Mr Ramesh’s firefighting efforts also included an outreach over Rahul Gandhi’s Bharat Jodo Nyay Yatra, which is due to enter Bengal Thursday but skip state capital Kolkata and Ms Banerjee, who expressed displeasure because the Congress “did not have courtesy to inform me (they are coming to my state)”. 

“Rahul Gandhi has clearly said Mamata Banerjee and the Trinamool are very strong pillars of the INDIA alliance. We cannot imagine the INDIA alliance without Mamataji…” Jairam Ramesh, who is with Rahul Gandhi’s yatra in Assam’s Barpeta, told reporters.

“Mamata Banerjee has said we want to defeat BJP, and we will do anything to defeat the BJP…” he said.

On Ms Banerjee’s response to the Bharat Jodo Nyay Yatra travelling through Bengal, he said, “Congress President (Mallikarjun Kharge) has announced that all INDIA parties are invited to join…” 

Minutes earlier Ms Banerjee said, “I had no discussions with the Congress. I have always said that in Bengal, we will fight alone. I gave them (the Congress) many proposals… but they rejected them.”
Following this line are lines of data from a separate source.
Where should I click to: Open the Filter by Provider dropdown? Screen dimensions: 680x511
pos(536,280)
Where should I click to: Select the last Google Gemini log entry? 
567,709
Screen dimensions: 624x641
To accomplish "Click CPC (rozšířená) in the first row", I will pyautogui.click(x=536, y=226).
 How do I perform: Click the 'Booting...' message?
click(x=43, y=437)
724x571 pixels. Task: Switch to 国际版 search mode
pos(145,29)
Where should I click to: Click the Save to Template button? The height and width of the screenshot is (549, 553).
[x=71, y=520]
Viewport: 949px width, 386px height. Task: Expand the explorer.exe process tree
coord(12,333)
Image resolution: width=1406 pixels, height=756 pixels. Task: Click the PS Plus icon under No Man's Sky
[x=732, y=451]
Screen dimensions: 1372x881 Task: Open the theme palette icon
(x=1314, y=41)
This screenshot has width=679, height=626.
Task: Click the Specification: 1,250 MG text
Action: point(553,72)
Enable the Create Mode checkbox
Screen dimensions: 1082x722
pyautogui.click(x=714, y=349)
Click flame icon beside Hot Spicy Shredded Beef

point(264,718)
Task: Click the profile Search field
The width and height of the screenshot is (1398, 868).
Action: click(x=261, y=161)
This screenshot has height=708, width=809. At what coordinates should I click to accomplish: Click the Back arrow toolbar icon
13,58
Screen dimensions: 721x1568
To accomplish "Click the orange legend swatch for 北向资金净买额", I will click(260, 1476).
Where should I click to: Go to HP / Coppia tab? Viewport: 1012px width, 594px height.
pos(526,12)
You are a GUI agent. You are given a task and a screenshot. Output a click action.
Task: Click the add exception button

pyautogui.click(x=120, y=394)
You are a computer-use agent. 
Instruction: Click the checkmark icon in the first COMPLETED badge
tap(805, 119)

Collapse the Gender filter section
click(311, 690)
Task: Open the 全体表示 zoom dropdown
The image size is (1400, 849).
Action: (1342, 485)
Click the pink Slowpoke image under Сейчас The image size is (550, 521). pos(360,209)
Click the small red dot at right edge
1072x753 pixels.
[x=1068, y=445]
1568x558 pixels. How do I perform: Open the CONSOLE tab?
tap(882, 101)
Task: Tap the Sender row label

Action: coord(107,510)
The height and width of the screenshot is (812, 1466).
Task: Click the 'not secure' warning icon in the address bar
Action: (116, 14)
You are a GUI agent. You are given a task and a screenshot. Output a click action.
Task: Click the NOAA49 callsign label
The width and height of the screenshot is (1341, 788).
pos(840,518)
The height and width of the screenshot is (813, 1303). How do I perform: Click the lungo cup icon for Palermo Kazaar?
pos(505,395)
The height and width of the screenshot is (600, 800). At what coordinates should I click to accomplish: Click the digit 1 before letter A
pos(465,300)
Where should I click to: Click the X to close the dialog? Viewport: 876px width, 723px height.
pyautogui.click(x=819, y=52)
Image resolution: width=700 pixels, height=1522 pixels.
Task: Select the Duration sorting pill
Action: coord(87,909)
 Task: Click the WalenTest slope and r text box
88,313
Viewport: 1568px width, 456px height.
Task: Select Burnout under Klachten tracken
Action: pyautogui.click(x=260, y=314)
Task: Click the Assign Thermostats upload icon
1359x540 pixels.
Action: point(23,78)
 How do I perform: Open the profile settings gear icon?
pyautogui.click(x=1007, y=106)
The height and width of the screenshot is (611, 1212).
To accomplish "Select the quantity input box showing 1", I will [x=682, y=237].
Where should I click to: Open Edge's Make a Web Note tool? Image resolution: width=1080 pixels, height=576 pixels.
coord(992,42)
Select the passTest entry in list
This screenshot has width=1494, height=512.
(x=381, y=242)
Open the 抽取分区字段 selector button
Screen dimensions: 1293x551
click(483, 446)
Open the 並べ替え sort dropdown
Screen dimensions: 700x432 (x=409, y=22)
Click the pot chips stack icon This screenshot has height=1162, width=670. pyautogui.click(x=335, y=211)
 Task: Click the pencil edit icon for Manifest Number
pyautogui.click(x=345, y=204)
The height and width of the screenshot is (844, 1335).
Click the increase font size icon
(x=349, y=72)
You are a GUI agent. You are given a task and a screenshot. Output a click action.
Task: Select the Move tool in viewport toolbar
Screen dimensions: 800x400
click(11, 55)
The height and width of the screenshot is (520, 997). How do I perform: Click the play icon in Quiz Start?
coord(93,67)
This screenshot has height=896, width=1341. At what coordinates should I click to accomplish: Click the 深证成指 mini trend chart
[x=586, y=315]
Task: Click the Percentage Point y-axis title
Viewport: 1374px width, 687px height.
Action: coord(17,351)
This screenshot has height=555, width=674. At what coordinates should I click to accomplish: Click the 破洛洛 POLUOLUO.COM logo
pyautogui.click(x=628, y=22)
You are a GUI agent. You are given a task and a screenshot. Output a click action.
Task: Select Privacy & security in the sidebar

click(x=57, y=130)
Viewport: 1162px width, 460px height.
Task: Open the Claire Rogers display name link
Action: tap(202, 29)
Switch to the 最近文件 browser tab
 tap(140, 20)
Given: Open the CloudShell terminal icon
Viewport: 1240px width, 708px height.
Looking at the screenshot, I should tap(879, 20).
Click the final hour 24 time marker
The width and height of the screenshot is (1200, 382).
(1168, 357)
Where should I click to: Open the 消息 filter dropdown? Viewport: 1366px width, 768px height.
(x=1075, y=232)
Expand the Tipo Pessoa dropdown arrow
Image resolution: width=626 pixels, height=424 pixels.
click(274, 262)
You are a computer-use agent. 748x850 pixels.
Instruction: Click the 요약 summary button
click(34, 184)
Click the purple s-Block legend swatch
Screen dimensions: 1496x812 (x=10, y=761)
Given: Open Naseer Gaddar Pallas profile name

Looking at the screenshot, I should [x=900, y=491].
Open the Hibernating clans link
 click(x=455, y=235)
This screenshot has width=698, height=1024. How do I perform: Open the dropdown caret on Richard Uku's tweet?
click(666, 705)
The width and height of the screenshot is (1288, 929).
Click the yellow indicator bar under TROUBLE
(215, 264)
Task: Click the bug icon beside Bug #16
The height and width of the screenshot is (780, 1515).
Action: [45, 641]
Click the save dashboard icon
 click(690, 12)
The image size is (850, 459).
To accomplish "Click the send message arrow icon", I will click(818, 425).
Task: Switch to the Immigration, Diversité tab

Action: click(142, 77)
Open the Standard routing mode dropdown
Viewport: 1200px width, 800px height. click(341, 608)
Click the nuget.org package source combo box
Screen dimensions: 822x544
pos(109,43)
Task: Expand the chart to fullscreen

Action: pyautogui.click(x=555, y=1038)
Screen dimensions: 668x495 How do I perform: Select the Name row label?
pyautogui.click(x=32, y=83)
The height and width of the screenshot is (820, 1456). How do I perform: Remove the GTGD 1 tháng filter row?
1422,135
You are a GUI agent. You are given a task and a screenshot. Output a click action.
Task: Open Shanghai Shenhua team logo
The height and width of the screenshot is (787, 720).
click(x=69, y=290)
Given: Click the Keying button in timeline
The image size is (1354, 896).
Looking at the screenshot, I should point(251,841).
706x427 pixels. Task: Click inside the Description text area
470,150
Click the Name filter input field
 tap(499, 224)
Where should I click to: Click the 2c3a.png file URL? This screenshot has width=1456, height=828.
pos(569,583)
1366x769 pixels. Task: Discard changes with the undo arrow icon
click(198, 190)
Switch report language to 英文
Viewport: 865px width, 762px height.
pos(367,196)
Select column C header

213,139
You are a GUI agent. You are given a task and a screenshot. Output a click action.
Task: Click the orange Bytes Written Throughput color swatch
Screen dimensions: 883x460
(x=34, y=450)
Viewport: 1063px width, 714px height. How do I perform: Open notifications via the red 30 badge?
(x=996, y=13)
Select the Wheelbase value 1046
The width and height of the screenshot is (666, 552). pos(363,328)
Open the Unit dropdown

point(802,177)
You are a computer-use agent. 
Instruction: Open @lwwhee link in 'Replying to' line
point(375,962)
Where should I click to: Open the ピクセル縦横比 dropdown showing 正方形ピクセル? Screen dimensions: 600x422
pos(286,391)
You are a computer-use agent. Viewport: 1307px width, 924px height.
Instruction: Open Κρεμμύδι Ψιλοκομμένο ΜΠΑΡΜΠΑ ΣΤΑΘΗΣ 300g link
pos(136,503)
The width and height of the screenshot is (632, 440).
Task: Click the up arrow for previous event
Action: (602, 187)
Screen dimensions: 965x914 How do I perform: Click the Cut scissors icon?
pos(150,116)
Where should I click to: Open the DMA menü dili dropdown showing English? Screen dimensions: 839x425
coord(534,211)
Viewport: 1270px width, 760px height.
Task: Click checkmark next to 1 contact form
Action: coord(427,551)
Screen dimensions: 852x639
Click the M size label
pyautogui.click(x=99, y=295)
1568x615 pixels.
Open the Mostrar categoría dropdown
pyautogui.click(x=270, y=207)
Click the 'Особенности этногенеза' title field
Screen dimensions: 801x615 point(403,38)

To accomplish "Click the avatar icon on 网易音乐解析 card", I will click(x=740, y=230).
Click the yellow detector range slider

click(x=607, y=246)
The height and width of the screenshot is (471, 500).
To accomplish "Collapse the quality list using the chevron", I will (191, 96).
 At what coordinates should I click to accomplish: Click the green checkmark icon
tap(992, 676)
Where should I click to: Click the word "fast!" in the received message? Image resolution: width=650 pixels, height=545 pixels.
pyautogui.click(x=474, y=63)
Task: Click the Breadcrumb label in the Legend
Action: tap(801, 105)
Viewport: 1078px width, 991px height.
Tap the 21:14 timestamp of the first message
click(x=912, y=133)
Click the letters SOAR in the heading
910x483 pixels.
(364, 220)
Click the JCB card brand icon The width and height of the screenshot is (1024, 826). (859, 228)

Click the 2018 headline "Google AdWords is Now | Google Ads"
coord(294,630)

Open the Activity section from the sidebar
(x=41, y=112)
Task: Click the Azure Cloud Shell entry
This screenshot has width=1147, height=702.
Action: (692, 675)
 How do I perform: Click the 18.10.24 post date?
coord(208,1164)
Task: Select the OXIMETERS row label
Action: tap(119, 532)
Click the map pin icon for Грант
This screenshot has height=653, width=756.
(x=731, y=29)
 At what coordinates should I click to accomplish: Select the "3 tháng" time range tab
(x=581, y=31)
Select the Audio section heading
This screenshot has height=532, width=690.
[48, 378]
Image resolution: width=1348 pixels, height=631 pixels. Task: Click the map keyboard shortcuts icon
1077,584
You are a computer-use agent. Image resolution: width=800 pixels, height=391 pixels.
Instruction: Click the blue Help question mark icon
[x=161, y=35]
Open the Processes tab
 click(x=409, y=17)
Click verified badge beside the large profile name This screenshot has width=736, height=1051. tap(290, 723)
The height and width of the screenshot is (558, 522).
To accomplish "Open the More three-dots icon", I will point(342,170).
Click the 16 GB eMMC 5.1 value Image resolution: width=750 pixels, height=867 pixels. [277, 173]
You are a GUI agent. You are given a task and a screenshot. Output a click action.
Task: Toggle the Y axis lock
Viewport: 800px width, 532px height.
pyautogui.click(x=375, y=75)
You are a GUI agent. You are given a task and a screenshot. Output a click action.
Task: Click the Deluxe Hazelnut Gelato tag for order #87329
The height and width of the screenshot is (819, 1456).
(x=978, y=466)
The Trinamool and the Congress have bickered for weeks over seat-sharing arrangements for the Lok Sabha poll in Bengal, with neither side ready to back down.

The Congress wants 10-12 of the state’s 42 seats. The Trinamool is offering only two. The offer is understood to reflect the Congress’ poor showing in the last two elections; the party won four seats in 2014 and only two in 2019. The Trinamool’s Kunal Ghosh has warned against “unjustified bargaining”.

Amidst this back and forth, Adhir Ranjan Chowdhury, the Congress’ state boss and who is fiercely opposed to sharing seats, has repeatedly attacked Ms Banerjee. He responded to the offer by declaring she owed her success to the Congress’ “mercy”.

Rahul Gandhi, asked about these attacks, played them down, insisting “Mamata Banerjee is very close to me and our party” and that it is “natural”, sometimes, for the two sides to criticise each other. “But they are not going to disrupt the relations between the Congress and the TMC,” he insisted.